▸ PROBLEM STATEMENT
The range starts at the line containing "You are a GUI" and ends at the last line of the records below. Reproduce those lines exactly.

▸ LISTED RECORDS
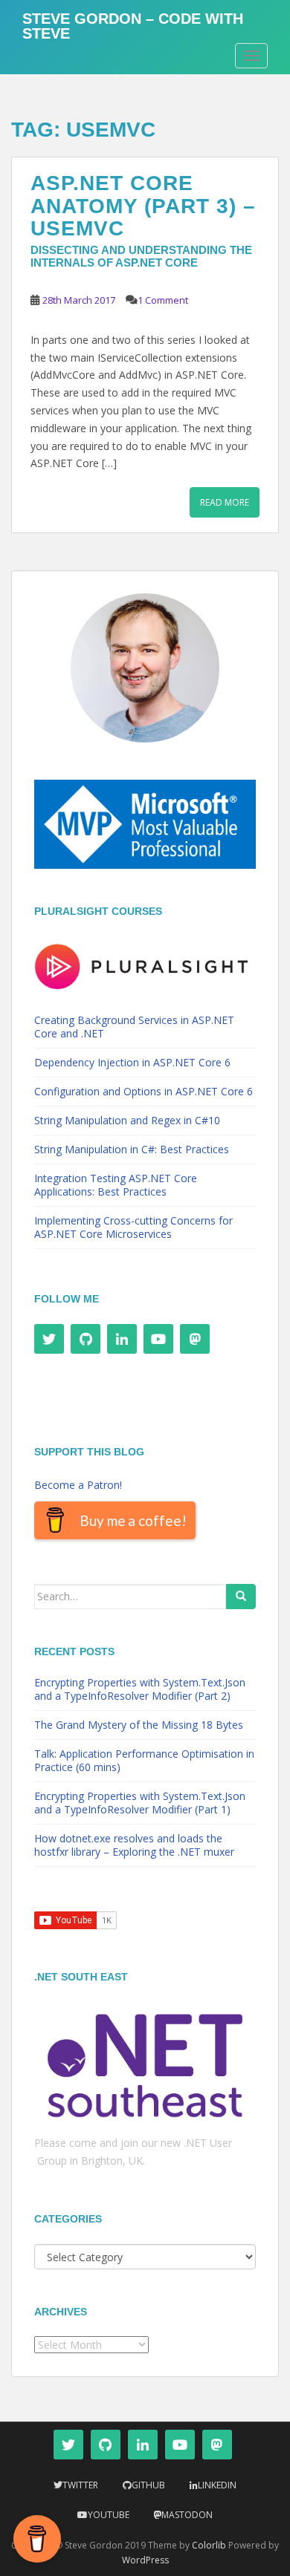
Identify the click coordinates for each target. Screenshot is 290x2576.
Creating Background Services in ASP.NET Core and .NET (134, 1026)
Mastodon (187, 2514)
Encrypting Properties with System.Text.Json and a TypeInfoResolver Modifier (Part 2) (139, 1689)
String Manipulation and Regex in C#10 (127, 1120)
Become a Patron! (78, 1485)
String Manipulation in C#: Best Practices (131, 1149)
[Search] (241, 1596)
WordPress (145, 2560)
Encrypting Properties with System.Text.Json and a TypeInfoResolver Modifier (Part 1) (139, 1802)
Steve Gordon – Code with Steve (132, 23)
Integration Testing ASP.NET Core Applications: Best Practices (115, 1185)
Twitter (80, 2485)
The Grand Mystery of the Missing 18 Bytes (138, 1725)
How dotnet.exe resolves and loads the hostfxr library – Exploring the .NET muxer (134, 1845)
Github (148, 2485)
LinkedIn (217, 2485)
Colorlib (209, 2545)
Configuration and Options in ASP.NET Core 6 (143, 1091)
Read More (224, 502)
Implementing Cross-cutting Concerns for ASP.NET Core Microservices (133, 1227)
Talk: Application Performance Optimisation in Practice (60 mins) (144, 1760)
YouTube (108, 2514)
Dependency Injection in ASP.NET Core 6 (132, 1062)
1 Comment (163, 300)
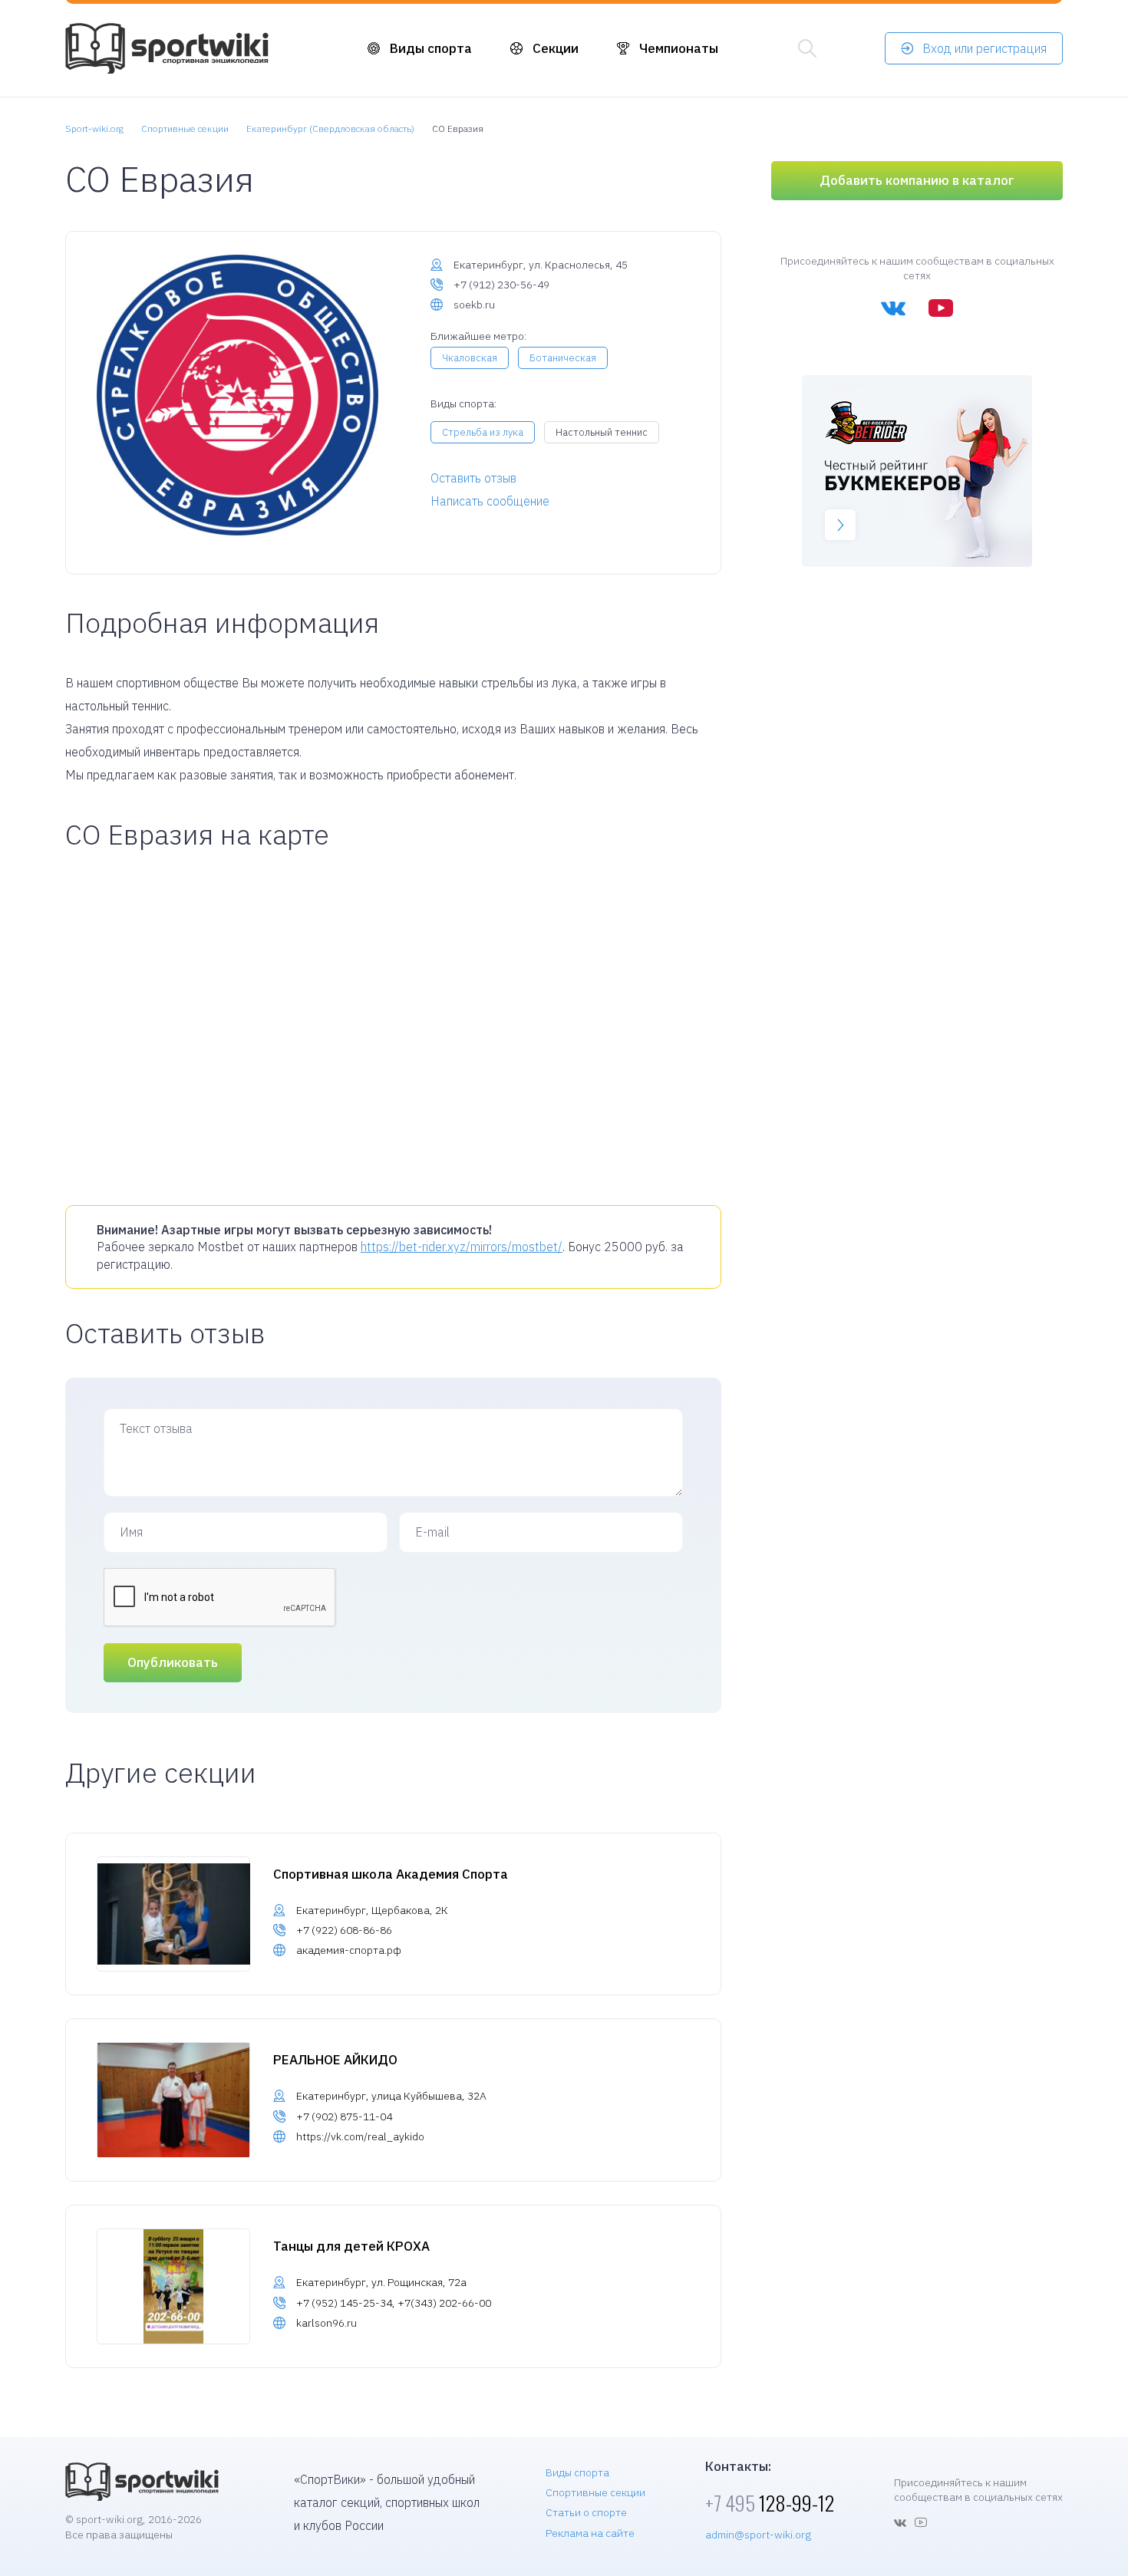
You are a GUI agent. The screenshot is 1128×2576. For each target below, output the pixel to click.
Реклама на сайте (590, 2533)
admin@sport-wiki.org (758, 2534)
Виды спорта (431, 48)
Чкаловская (469, 357)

▸ RESULT
You are a GUI agent. The screenshot is 1128×2576. For each target below, output the pixel to click.
Реклама на сайте (590, 2533)
admin@sport-wiki.org (758, 2534)
Виды спорта (431, 48)
Чкаловская (469, 357)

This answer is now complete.